As manufacturers, we encounter the real risks of handling 5-hydroxy-6-bromo-2-(trifluoromethyl)pyridine long before it reaches customer benches. Our approach prioritizes user safety at each step, from raw material procurement to finished packaging. After witnessing a series of industry-wide near-misses linked to improperly managed halogenated waste and air-sensitive materials, our plant instituted mandatory process hazard reviews for every new production campaign. Each chemical station is retrofitted with containment and scrubber lines that align with present-day safety codes.
Worker training never stops—each staff member completes regular refresher seminars, focusing on both chemical-specific hazards and best response strategies. We encourage all downstream users to review our supporting literature and consult robust local guidelines. Collaborators in Asia, Europe, and North America often share process modifications that reflect evolving best practices; these exchanges benefit both our plant and end users.

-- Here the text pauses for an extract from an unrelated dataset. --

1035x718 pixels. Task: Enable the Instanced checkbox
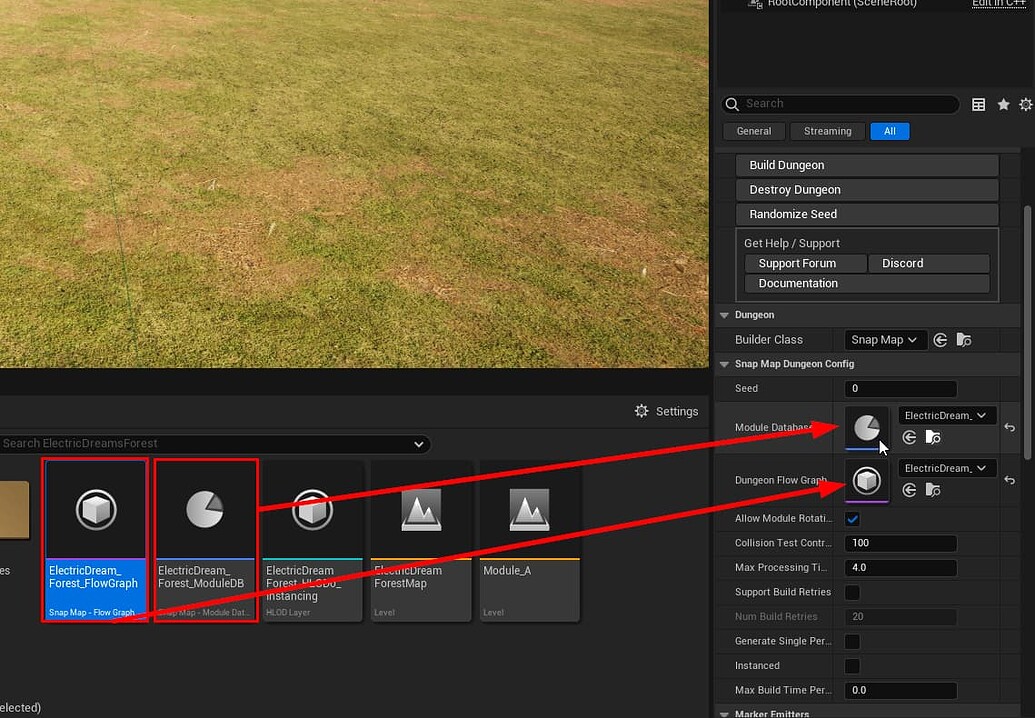point(852,665)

R&D did not stop when 5-hydroxy-6-bromo-2-(trifluoromethyl)pyridine first appeared as a bench curiosity. Our method team dedicates resources to refining yields, waste minimization, and greener alternatives—every kilogram produced tells us more about what works, what doesn’t, and how far to trust lab-scale assumptions. Swapping out legacy halogen sources cut side product burdens by a notable margin, while digital process controls tightened the window for reaction drift.

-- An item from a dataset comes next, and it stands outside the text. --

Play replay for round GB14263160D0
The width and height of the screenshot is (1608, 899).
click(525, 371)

Newer projects investigate how alternate solvents, eco-friendly bromine donors, or continuous processing might cut energy demands and emissions. We run scaled pilot studies before plant rollout, ensuring any process shift meets both cost and quality standards. Our feedback system allows external chemists to suggest modifications or highlight real-world concerns, which our R&D team incorporates into future production cycles.

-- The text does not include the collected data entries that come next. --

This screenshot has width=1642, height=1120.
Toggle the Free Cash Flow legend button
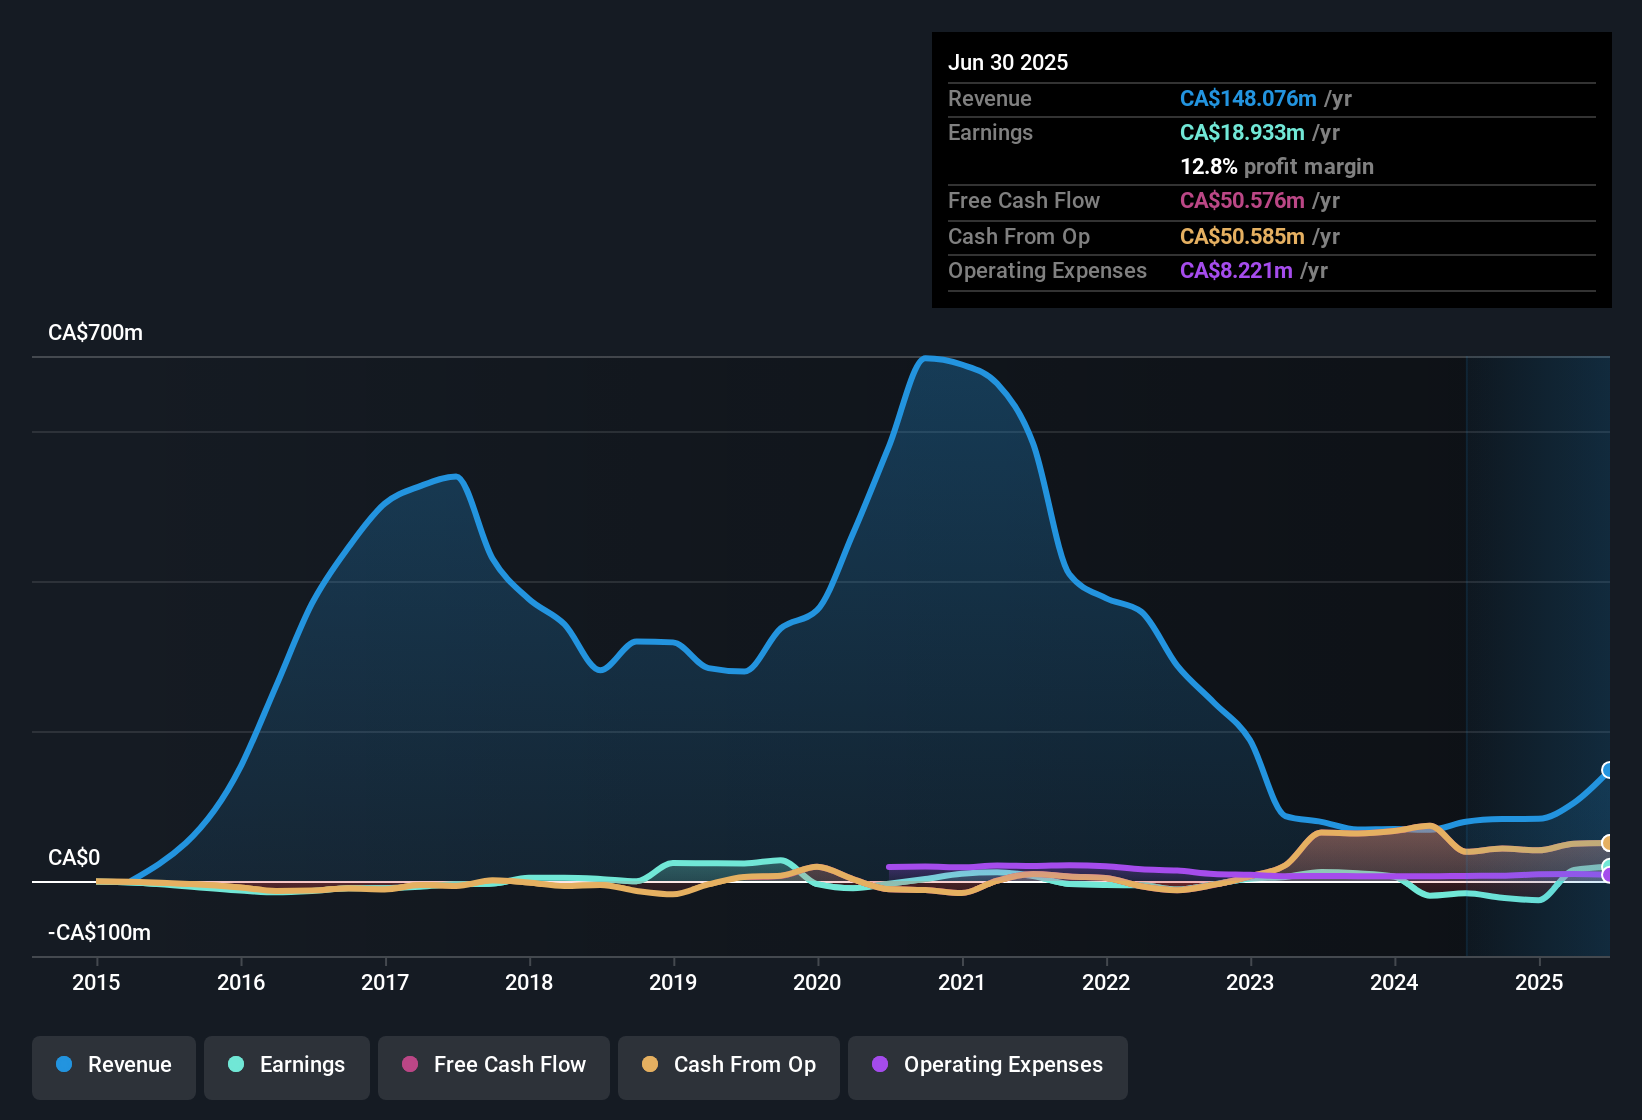(x=494, y=1065)
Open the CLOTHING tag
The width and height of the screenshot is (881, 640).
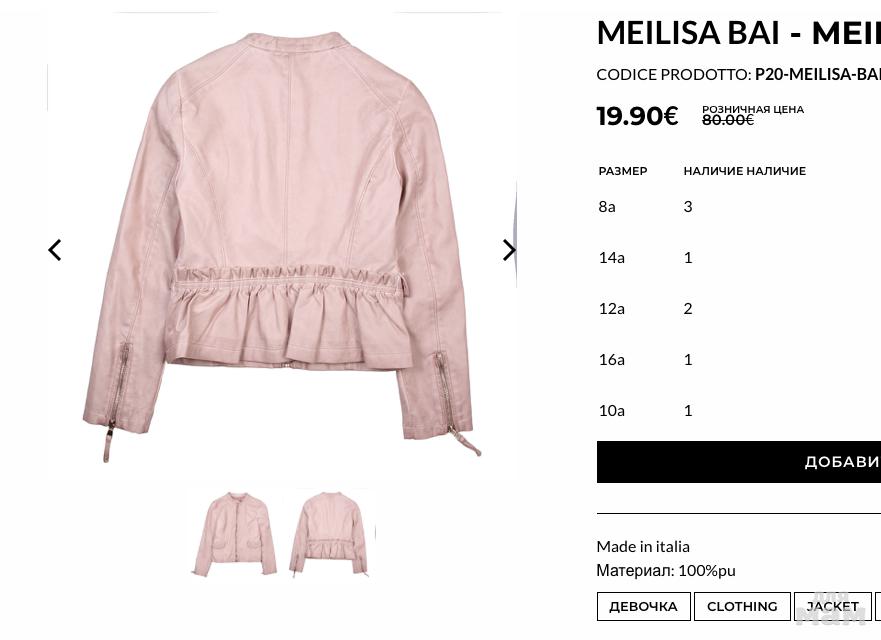pyautogui.click(x=742, y=606)

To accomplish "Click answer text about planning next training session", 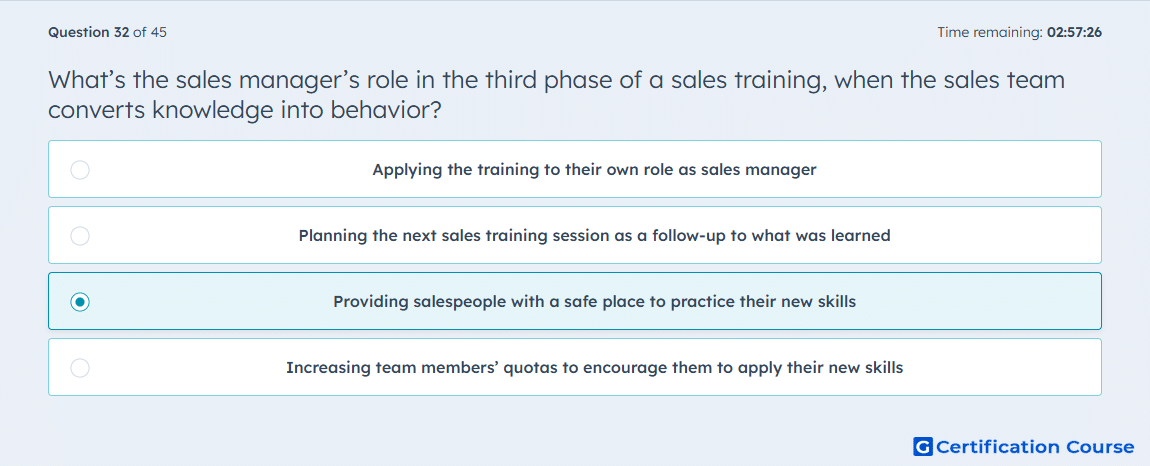I will [594, 236].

Global demand for complex pyrazine and pyridine systems always outpaces transparent sourcing. End users value a supplier’s story—a combination of repeatability, response speed, and capacity to troubleshoot. Direct manufacturing plants like ours shape this narrative through sustained transparency. Detailed COA, batch audit documents, and access to analytical spectra are available upon request, offering more than just the minimum. By maintaining this level of openness, we empower chemists to focus on what matters: innovation, repeatable results, and project advancement.
Over the years, authenticity in manufacturing creates both trust and market staying power. We’ve weathered stormy logistics, regulatory tightrope walks, and shifting customer requirements by keeping process data, product quality, and communication at the forefront. Our operation’s strength sits in these fundamentals, not box-shifting or supply rebranding practices that can never answer in-depth technical questions.
As research boundaries stretch and synthetic demands grow, the need for robust, reliable building blocks only escalates. We continue pushing technical innovation, process transparency, and traceable supply, ensuring that the 5-hydroxy-6-bromo-2-(trifluoromethyl)pyridine chemists receive is true to its label and expectation. Partnerships rooted in process insight and technical exchange drive compound accessibility, reduce project downtime, and support safe, sustainable applications.
Every batch tells a story shaped by practical experience, technical discipline, and a willingness to embrace process improvement. Customers who choose source-verified 5-hydroxy-6-bromo-2-(trifluoromethyl)pyridine know their project rides on a foundation of sound manufacturing—not just chemical phenomena, but hands-on expertise, technical rigor, and openness in response.